**Work task**. Gather every line in the records below that contains the word "Zoom".

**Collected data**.

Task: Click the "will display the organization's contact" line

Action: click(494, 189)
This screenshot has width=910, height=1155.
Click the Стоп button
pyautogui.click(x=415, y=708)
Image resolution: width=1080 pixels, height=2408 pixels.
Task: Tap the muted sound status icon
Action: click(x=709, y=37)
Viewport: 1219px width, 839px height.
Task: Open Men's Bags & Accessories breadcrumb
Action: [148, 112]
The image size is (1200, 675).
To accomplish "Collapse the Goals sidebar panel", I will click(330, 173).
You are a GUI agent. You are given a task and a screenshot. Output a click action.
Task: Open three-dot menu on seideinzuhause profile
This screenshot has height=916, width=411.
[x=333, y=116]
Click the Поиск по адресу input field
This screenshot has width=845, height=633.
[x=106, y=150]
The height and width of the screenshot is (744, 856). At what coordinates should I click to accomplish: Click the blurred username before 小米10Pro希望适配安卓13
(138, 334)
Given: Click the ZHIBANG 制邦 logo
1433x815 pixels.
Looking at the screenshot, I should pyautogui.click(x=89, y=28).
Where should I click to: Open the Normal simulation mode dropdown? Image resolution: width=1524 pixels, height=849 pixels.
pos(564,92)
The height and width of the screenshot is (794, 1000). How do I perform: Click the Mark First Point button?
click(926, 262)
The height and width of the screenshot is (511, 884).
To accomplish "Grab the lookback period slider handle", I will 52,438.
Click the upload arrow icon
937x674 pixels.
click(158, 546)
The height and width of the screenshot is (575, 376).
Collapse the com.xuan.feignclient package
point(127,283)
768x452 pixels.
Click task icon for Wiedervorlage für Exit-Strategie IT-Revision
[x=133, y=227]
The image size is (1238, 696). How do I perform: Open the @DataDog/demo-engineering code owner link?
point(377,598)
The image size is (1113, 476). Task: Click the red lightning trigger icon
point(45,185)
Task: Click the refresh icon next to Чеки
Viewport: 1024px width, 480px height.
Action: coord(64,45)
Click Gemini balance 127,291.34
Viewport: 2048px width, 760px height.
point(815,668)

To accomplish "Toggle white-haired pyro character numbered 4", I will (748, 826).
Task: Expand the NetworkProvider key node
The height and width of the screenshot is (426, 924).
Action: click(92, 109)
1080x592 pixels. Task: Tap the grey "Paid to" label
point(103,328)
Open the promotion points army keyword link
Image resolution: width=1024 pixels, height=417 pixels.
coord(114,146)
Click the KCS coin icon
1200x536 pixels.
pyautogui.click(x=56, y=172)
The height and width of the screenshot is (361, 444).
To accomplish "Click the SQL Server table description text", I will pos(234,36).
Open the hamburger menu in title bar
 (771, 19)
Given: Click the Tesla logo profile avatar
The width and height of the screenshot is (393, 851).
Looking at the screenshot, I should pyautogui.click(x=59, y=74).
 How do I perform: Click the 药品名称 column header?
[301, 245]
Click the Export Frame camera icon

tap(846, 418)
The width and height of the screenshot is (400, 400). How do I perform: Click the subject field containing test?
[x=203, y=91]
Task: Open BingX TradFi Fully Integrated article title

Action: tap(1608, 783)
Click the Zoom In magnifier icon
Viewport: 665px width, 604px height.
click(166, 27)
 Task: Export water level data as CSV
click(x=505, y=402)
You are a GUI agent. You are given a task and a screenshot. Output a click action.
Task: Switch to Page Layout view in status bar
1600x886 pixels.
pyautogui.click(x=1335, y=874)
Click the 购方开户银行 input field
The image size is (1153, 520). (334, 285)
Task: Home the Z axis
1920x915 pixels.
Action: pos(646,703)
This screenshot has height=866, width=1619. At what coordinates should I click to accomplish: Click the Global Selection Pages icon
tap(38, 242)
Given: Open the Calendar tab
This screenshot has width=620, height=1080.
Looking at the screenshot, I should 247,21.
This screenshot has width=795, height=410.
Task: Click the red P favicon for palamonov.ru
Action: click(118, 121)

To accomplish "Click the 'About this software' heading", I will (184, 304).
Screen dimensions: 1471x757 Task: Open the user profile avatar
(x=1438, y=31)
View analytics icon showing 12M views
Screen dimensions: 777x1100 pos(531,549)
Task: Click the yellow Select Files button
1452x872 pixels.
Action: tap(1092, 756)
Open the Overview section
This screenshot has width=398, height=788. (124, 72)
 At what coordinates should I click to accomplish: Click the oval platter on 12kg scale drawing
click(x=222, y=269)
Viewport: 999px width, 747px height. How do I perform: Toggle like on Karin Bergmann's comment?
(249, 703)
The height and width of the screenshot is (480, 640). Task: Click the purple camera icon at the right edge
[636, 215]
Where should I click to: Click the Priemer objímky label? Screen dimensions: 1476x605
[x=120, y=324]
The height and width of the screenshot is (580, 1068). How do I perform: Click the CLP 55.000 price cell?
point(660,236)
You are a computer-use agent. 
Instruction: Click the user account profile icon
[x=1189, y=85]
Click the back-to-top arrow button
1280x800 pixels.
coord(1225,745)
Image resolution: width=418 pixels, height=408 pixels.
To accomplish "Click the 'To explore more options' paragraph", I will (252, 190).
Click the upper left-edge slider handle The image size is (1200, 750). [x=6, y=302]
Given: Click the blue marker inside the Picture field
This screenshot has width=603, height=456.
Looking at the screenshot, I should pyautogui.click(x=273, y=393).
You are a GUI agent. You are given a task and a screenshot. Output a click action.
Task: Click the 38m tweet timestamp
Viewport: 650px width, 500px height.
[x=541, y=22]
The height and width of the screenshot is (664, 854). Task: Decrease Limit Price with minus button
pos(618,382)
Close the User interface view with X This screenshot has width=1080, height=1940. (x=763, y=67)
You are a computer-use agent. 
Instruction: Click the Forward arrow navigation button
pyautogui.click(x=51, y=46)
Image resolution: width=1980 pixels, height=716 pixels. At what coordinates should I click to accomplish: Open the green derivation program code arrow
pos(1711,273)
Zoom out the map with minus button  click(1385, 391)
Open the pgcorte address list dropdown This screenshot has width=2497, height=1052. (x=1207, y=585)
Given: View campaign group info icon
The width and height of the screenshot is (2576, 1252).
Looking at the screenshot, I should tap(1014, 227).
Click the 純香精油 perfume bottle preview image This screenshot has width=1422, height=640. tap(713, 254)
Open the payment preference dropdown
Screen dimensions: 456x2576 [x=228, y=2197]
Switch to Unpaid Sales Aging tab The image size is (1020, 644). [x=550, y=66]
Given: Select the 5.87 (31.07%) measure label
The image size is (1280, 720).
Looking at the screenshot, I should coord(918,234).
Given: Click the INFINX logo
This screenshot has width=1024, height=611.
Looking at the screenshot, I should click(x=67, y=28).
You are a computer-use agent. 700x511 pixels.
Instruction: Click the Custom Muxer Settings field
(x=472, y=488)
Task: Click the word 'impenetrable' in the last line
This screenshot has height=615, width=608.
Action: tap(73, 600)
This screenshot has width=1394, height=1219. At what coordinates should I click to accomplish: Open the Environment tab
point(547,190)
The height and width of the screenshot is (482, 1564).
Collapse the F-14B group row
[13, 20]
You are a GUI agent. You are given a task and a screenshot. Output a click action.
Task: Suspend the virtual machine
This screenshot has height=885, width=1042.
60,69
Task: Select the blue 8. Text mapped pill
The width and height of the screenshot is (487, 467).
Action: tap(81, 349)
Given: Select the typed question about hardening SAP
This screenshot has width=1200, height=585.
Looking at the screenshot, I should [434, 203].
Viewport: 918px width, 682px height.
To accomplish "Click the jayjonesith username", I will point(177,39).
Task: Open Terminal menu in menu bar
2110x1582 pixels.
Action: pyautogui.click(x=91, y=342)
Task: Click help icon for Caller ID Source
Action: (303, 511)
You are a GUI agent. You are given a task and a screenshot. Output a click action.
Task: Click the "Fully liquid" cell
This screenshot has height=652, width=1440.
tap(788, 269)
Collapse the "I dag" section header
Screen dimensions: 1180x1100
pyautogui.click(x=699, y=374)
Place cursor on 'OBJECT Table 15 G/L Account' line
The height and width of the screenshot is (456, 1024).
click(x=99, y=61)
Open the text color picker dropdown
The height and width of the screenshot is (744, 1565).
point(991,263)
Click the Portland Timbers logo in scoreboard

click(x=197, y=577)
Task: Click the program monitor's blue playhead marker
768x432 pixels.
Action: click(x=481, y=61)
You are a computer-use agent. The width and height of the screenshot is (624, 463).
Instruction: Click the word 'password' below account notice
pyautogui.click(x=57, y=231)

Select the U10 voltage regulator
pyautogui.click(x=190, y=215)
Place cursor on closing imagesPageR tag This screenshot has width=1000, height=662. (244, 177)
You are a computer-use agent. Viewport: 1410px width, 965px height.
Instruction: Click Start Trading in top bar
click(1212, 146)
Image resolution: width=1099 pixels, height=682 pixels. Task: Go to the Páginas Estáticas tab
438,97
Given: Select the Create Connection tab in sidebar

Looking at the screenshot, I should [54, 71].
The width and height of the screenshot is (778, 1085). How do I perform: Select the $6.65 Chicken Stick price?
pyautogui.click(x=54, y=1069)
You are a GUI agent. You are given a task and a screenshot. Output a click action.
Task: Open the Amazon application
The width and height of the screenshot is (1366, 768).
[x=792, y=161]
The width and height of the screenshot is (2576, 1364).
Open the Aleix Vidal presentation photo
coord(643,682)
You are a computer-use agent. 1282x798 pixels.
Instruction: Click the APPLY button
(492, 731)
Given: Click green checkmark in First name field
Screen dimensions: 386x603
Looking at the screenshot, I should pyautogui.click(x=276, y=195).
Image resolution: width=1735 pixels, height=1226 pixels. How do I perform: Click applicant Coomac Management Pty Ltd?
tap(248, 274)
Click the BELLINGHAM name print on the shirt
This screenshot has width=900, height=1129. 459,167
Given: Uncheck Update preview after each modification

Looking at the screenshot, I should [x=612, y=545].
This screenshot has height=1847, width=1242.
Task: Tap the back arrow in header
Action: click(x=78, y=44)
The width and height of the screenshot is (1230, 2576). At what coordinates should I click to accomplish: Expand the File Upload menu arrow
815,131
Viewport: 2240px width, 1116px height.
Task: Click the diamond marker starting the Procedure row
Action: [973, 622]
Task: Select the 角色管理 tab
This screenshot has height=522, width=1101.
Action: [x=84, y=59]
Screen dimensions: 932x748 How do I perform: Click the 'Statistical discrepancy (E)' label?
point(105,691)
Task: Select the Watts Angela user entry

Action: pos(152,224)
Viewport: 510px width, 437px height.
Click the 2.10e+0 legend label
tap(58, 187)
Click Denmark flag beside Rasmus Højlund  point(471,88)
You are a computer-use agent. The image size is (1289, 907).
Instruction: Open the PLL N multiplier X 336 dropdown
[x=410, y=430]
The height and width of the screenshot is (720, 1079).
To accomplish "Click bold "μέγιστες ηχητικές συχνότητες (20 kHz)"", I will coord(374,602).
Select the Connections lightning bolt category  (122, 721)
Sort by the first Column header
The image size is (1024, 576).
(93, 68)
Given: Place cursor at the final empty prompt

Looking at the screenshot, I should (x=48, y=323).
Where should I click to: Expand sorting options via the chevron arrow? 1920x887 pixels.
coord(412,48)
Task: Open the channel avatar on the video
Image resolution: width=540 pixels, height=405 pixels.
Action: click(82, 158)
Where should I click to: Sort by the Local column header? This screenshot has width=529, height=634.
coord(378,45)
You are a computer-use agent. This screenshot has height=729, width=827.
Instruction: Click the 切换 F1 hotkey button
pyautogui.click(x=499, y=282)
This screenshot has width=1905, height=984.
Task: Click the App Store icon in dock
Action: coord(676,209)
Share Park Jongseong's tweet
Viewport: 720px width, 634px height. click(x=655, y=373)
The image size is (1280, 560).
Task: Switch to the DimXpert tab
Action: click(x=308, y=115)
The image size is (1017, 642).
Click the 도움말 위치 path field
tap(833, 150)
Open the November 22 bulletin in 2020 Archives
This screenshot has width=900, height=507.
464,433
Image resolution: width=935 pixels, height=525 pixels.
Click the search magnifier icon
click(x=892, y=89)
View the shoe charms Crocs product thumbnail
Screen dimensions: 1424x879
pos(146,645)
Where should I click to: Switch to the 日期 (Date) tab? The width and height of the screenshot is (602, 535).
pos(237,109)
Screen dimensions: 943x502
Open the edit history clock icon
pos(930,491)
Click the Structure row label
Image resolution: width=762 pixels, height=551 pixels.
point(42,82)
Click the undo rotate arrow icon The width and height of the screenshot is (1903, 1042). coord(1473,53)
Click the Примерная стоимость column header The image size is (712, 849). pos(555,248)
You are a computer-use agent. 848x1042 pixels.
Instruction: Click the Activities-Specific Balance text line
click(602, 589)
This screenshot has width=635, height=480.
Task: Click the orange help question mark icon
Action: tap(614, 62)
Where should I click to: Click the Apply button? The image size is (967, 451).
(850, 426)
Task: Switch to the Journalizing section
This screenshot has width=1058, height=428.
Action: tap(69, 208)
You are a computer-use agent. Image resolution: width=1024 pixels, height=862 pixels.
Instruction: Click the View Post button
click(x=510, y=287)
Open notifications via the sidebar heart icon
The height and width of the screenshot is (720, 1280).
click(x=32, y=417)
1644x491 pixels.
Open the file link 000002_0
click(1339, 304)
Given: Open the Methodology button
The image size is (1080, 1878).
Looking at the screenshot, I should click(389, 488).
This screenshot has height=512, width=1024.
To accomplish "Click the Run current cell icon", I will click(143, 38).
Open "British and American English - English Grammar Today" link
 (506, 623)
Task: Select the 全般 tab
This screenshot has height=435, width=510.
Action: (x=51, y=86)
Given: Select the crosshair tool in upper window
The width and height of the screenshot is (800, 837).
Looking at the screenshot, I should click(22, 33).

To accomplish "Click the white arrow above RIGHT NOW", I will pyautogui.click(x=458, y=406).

**Completed exercise**.
Click the Zoom In magnifier icon
Zoom out the map with minus button  click(1385, 391)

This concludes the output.